Start of Record excerpts
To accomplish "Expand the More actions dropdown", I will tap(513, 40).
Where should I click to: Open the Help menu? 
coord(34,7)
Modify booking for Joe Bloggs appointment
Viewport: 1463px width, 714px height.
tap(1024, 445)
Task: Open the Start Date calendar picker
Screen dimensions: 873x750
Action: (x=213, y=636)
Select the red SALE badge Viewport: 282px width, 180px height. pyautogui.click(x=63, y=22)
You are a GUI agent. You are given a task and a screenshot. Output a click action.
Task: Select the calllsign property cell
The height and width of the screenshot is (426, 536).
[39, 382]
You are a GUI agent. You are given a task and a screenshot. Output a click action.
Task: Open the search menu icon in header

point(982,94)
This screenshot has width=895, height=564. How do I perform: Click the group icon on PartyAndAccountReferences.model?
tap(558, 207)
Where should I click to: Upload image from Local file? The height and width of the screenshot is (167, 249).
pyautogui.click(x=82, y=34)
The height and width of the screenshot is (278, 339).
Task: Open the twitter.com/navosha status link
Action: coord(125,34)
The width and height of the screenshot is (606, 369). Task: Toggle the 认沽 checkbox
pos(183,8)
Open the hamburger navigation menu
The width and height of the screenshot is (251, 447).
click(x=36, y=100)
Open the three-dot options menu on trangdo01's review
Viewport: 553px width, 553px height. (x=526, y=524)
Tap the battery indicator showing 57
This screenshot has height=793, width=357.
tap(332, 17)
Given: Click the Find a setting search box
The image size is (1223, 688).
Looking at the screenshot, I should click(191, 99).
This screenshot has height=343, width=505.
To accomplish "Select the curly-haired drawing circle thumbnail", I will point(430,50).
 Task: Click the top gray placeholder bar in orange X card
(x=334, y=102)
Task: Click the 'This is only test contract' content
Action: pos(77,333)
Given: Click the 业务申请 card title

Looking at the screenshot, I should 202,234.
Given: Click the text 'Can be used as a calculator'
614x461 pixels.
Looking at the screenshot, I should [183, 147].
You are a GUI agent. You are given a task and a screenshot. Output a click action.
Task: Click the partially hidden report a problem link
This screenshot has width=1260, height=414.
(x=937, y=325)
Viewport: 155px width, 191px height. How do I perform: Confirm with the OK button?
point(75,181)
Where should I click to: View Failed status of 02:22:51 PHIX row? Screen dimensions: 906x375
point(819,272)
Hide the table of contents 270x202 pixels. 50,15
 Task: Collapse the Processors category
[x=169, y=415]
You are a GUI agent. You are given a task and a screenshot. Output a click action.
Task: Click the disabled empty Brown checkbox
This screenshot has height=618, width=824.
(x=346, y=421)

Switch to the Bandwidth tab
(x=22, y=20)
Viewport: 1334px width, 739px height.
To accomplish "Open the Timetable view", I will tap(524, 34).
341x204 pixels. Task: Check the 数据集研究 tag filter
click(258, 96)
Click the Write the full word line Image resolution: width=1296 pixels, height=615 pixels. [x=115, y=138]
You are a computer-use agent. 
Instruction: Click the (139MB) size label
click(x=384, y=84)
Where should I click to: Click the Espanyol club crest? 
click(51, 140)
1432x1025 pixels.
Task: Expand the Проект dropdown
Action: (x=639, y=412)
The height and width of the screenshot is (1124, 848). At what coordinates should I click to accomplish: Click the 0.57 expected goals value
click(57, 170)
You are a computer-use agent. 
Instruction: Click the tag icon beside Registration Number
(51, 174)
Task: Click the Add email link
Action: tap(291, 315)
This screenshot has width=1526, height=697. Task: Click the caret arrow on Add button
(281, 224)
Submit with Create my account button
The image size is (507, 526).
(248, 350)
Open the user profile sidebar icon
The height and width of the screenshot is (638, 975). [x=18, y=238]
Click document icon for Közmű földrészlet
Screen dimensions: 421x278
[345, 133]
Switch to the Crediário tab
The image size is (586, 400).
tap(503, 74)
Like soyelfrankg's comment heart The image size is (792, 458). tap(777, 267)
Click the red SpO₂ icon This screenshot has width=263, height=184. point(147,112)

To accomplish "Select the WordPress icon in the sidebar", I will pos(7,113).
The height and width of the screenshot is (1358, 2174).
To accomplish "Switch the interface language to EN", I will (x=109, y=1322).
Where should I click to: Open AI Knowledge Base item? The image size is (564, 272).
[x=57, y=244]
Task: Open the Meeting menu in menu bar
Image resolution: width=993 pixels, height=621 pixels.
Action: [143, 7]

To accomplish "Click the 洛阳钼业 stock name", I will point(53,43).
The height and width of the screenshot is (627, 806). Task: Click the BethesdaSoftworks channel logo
End of Record excerpts
_What is needed_. Using the entries above, copy out all lines that contain the string "will".

_Reply to the exercise_.
To accomplish "Expand the More actions dropdown", I will tap(513, 40).
To accomplish "Select the curly-haired drawing circle thumbnail", I will point(430,50).
To accomplish "Open the Timetable view", I will tap(524, 34).
To accomplish "Select the WordPress icon in the sidebar", I will pos(7,113).
To accomplish "Switch the interface language to EN", I will (x=109, y=1322).
To accomplish "Click the 洛阳钼业 stock name", I will point(53,43).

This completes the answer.